### Given text ###
Skip to content

#136 Add fraud-signal detector that flags coordinated betting from th…FIXED#257

Merged
greatest0fallt1me merged 1 commit into
Predictify-org:mainfrom
veloura-dev:#136-Add-fraud-signal-detector-that-flags-coordinated-betting-from-the-same-Stellar-address-graph-FIX
Jun 29, 2026
Merged

#136 Add fraud-signal detector that flags coordinated betting from th…FIXED#257
greatest0fallt1me merged 1 commit into
Predictify-org:mainfrom
veloura-dev:#136-Add-fraud-signal-detector-that-flags-coordinated-betting-from-the-same-Stellar-address-graph-FIX

Conversation

@veloura-dev

Copy link
Copy Markdown
Contributor

🔎 Findings (gaps discovered in the codebase)

Walked the veloura-dev/predictify-backend repository on the default branch and confirmed the GrantFox fraud-signal feature was entirely missing:

# Finding Evidence
1 No fraud_flags table existed anywhere src/db/schema.ts had 0 matches for fraud; drizzle/migrations/ had no 0011_* file (slot 0011 was free between 0010_markets_fts.sql and 0012_follows.sql)
2 No graph builder or clustering utility existed grep -ri "union.?find|graph" src/ returned nothing relevant
3 No background worker for periodic fraud scanning src/workers/ contained only backupVerifier, indexer, indexerGapScan, marketResolver, webhookWorker
4 No admin review endpoint for fraud flags src/routes/admin/ only had audit.ts and reconciliation.ts
5 predictions table lacked a "funding source" field — yet the issue calls out "shared funding sources" as a primary signal src/db/schema.ts predictions columns: id, marketId, userId, outcome, amount, txHash, status, result, createdAt — no funder column
6 No documentation for fraud detection in docs/ ls docs/ returned a small set, none related
7 No tests for any of the above (greenfield) ls tests/ | grep -i fraud returned nothing

Conclusion: this was a greenfield feature, not a regression — the issue was fully unimplemented.


🛠 Fix features delivered

1. Database layer — additive migration 0011_fraud_flags.sql

  • ALTER TABLE predictions ADD COLUMN IF NOT EXISTS funding_source text;nullable, no default → fully backwards compatible with every existing row and every other insert path in the codebase.
  • Partial index predictions_funding_source_idx WHERE funding_source IS NOT NULL → cheap lookup, skips legacy nulls.
  • New fraud_flags table with:
    • (cluster_key, user_id) UNIQUE index → re-runs of the worker are idempotent, never duplicate findings.
### Dataset excerpt ###
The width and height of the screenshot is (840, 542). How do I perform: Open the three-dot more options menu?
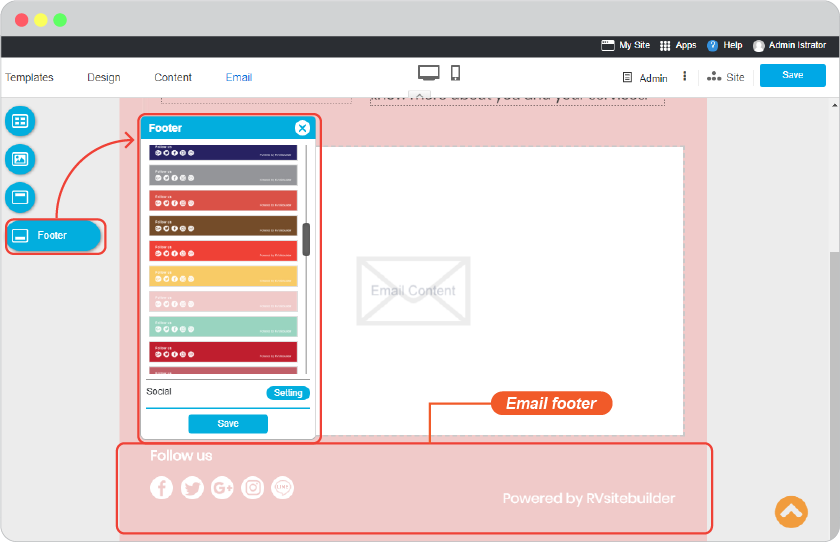(x=684, y=76)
###
Please write what comes next in the pull request description for the fraud-signal detector, starting right after its last line.

Response for this exercise -
    • status CHECK constraint (open / dismissed / confirmed) → enforced reviewer state machine.
    • evidence jsonb → carries the full graph context per finding.
    • correlation_id text → end-to-end trace from request → log → DB row.
    • (status, created_at DESC) index → admin list is fast even at millions of rows.
  • All statements use IF NOT EXISTS → migration is re-runnable safely.

2. Graph builder (pure function — no I/O, fully unit-testable)

fraudService.ts :: buildGraph(rows) produces undirected edges between Stellar addresses for any of:

Edge reason Trigger Weight
SHARED_FUNDING_SOURCE Two addresses funded by the same wallet 5
SHARED_TX_HASH Two distinct addresses appearing on the same transaction (very anomalous) 8
REPEATED_PATTERN Same (marketId, outcome, amount) placed inside the same 5-minute bucket — sybil signal 3

Edges are deduplicated (reason::detail::a::b keyed) and self-loops are guarded.

3. Clustering — classic Union-Find (DSU)

  • UnionFind class with path compression + union-by-rank → O(α(n)) per op.
  • clusterize(graph) ignores singleton components (configurable MIN_CLUSTER_SIZE = 2).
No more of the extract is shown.